L’incertitude suscitant un bonheur par anticipation interdit par les
modèles prévisionnistes, les joueurs comme les amants ou les
aventuriers trouvent « un attrait et un plaisir particulier à être ainsi
balloté dans un sens et dans l’autre » (Simmel, 1909, p. 54). Que ce
soit dans le va-et-vient de la séduction où chacun s’offre et se refuse,
ou dans le jeu d’alea quand le joueur gagne et perd successivement, le
même rapport de possession-dépossession entretient le désir des
acteurs. Des attitudes ambiguës sont alors observées chez les joueurs,
entre volonté de contrôle et goût de l’aléa.
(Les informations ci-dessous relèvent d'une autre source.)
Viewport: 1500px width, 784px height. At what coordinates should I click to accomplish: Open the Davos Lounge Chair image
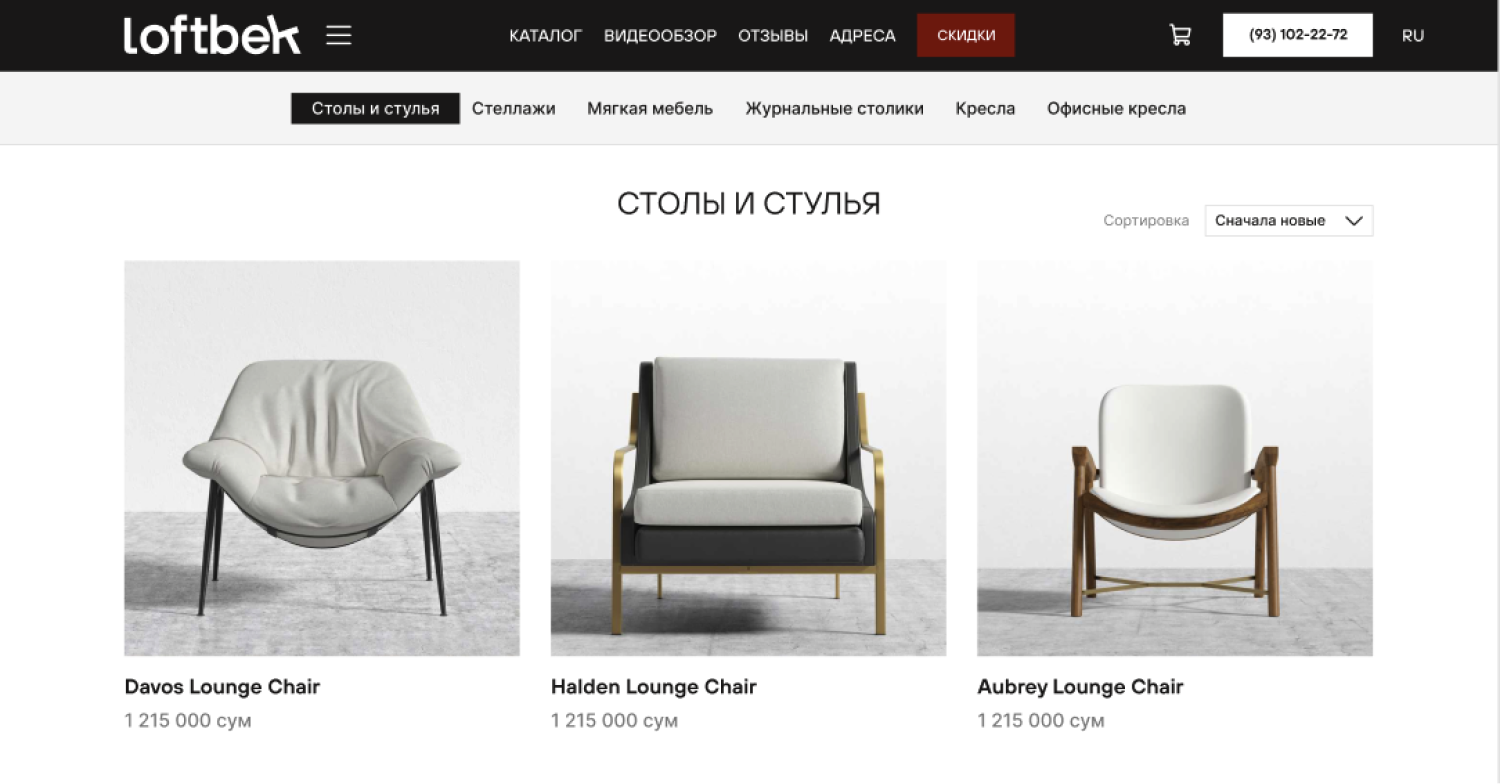point(322,458)
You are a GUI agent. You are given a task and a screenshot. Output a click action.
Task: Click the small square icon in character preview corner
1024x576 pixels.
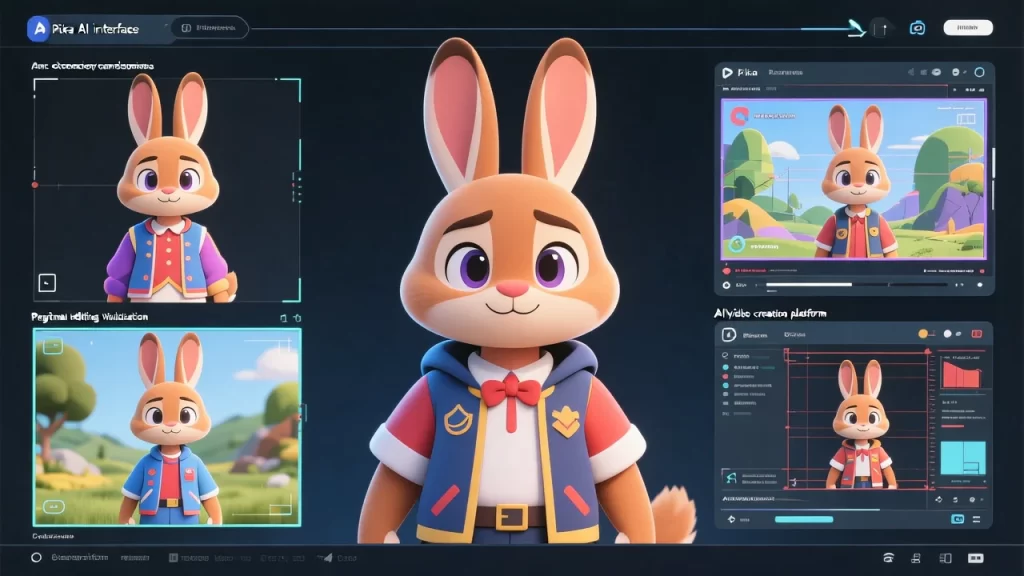pos(46,283)
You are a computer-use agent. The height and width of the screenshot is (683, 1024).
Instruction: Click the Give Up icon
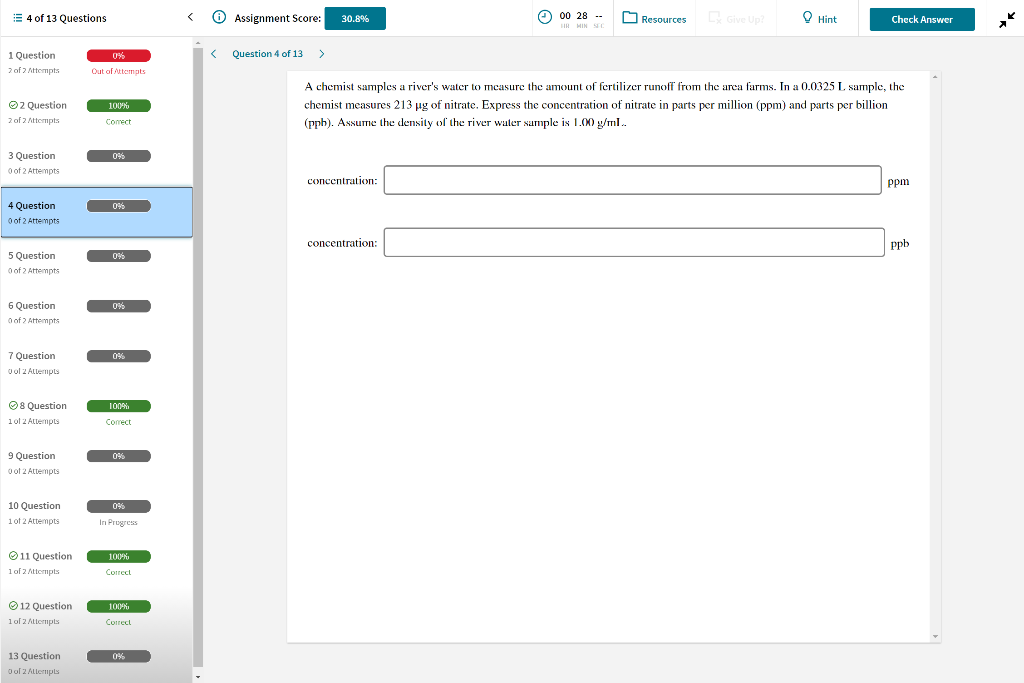713,17
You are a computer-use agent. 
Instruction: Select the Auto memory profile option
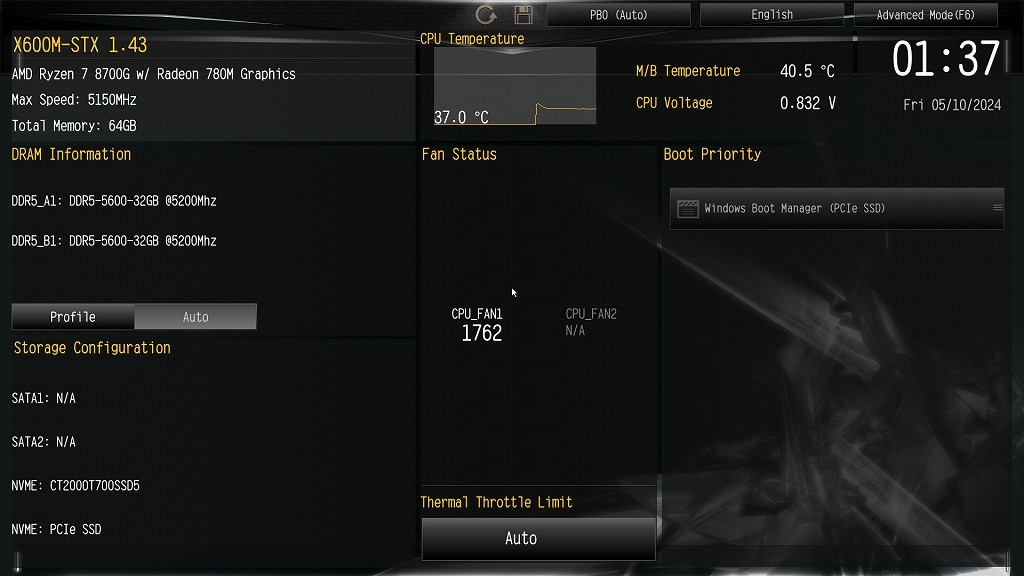195,317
Ce faisant, la recherche
d’activités au sein desquelles la force de décision n’a pas de prise
comme, à l’inverse, l’effort de maîtrise du monde quotidien, révèlent
une peur de la mort fondamentale. Tout aussi exaltant que terrifiant, le
hasard sublime la vie par des images de chance et de bonne étoile, en
même temps qu’il incarne l’angoisse du désordre et l’oppressante
incertitude de la mort. Les émotions mues par ces deux types
d’incarnation illustrent la valeur socio-anthropologique du hasard sur
la scène sociale, entre espoir vital et doutes morbides.